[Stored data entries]
=======
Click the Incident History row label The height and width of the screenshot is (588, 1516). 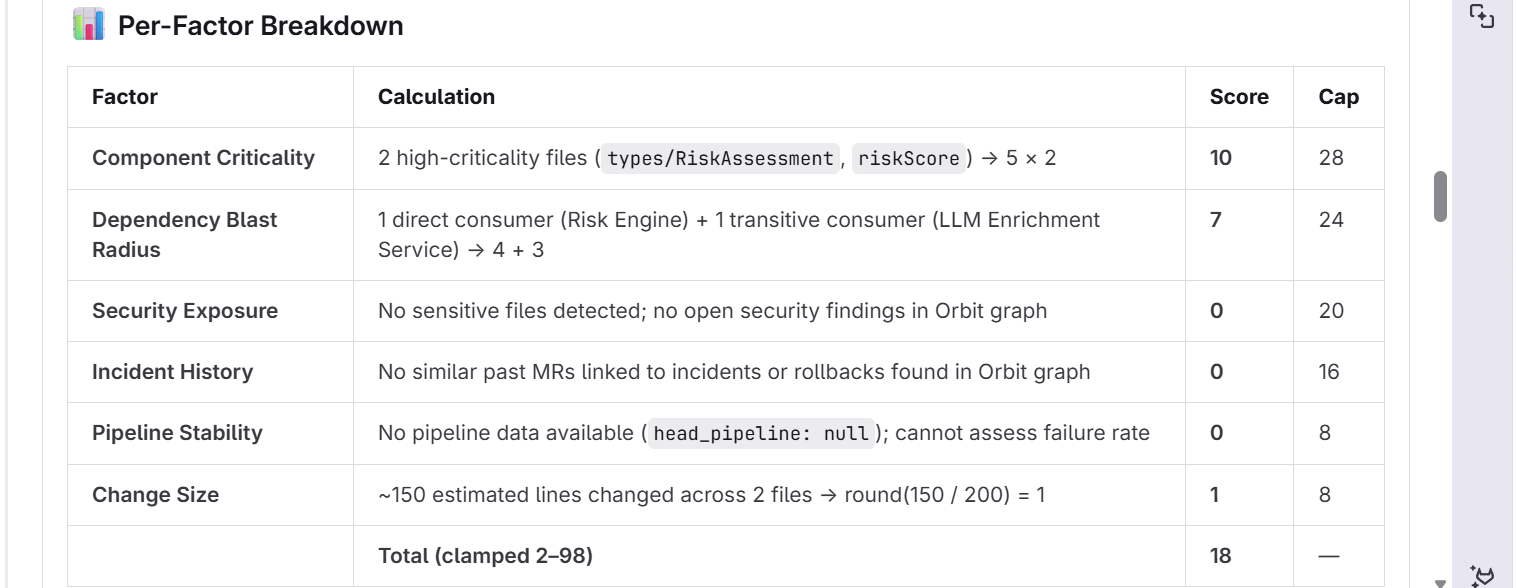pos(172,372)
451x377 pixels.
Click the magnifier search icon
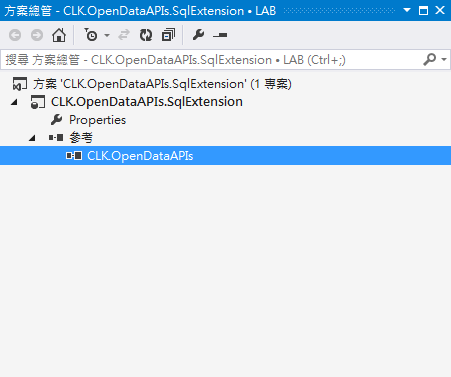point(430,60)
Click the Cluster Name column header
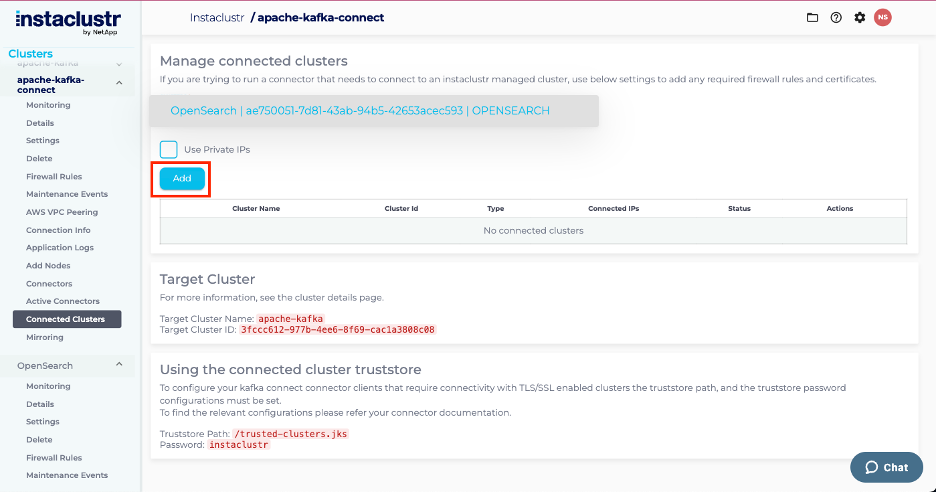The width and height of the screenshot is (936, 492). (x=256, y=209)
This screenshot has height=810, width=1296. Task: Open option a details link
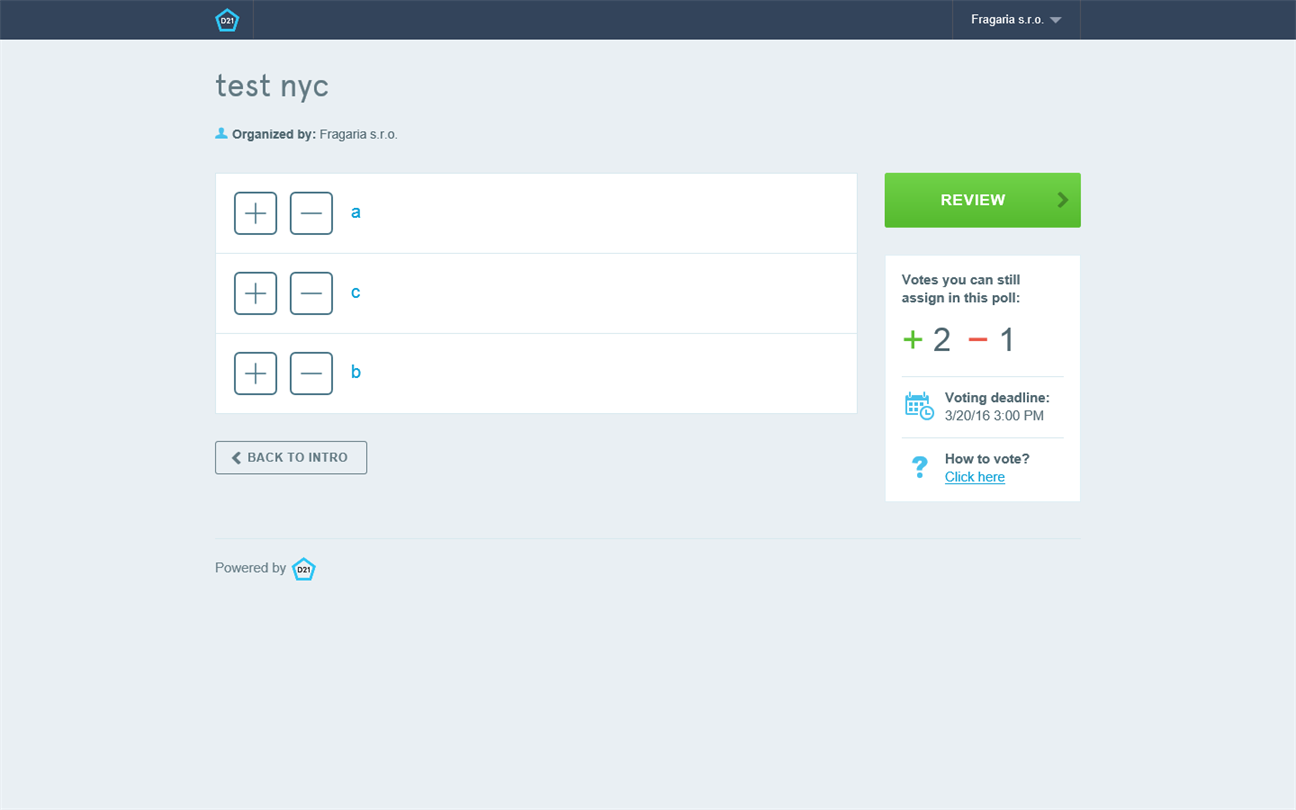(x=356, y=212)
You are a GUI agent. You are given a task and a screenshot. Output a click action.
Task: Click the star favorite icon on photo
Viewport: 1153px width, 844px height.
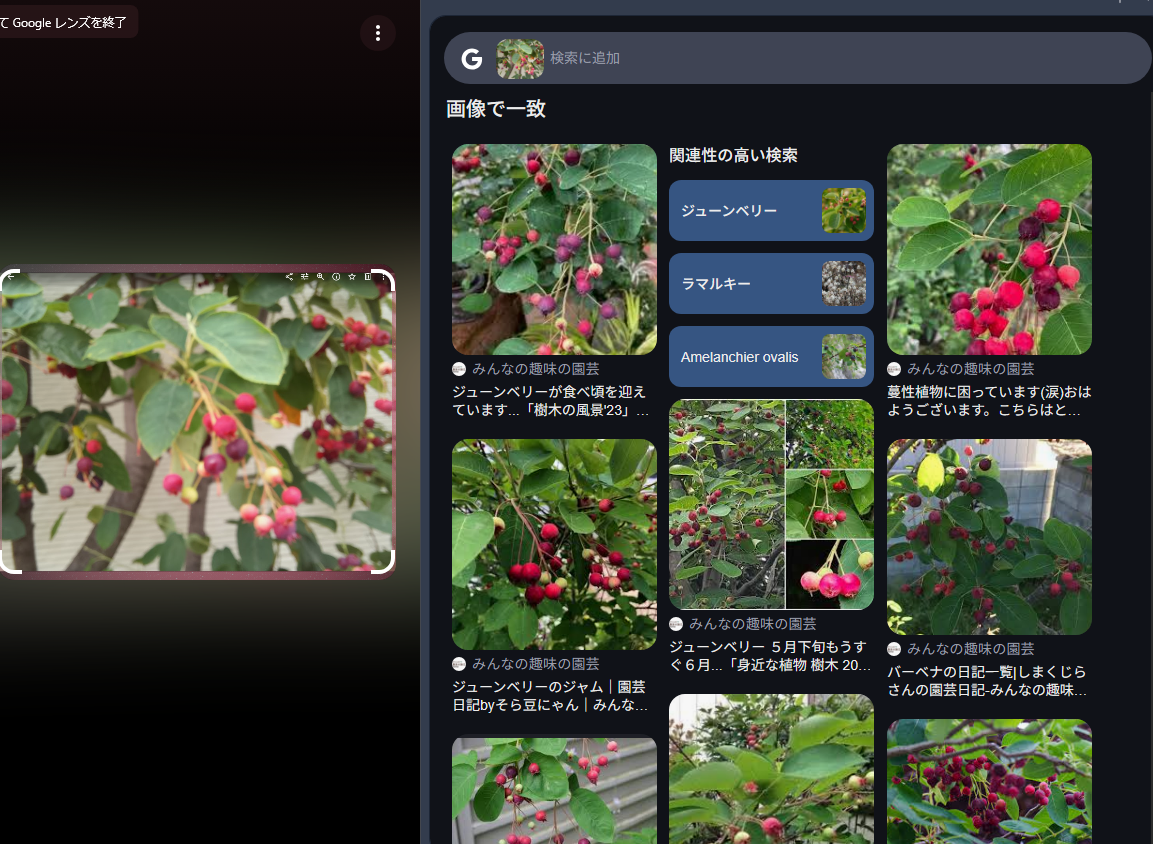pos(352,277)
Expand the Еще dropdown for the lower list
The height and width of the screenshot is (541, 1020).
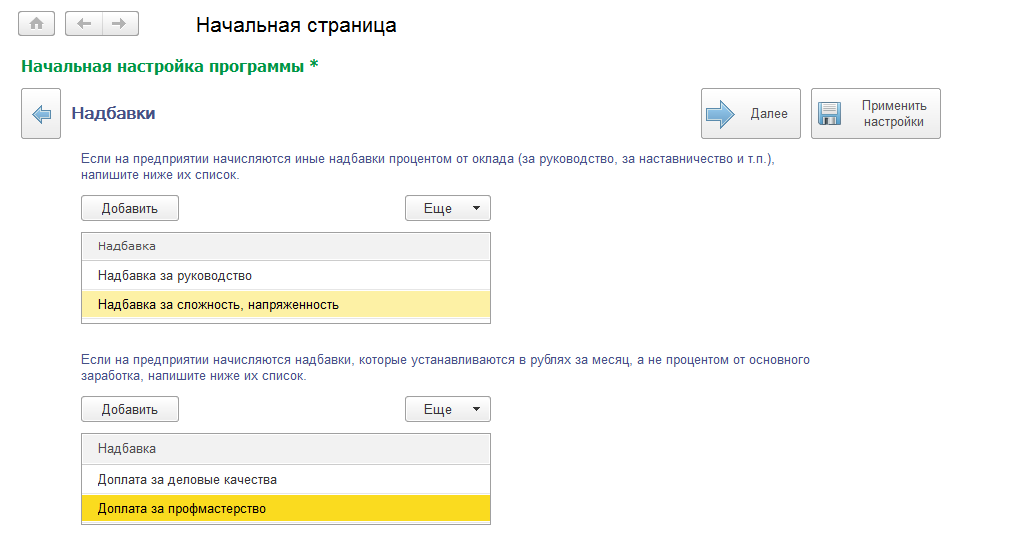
=======
Reproduce exactly, with nothing added, the lines from the line with "Task: Click the star favorite icon on photo" through the end of the entries above; pictures are to be left out.

* _ANSWER TO THIS TASK_
Task: Click the star favorite icon on photo
Viewport: 1153px width, 844px height.
pos(352,277)
Expand the Еще dropdown for the lower list
The height and width of the screenshot is (541, 1020).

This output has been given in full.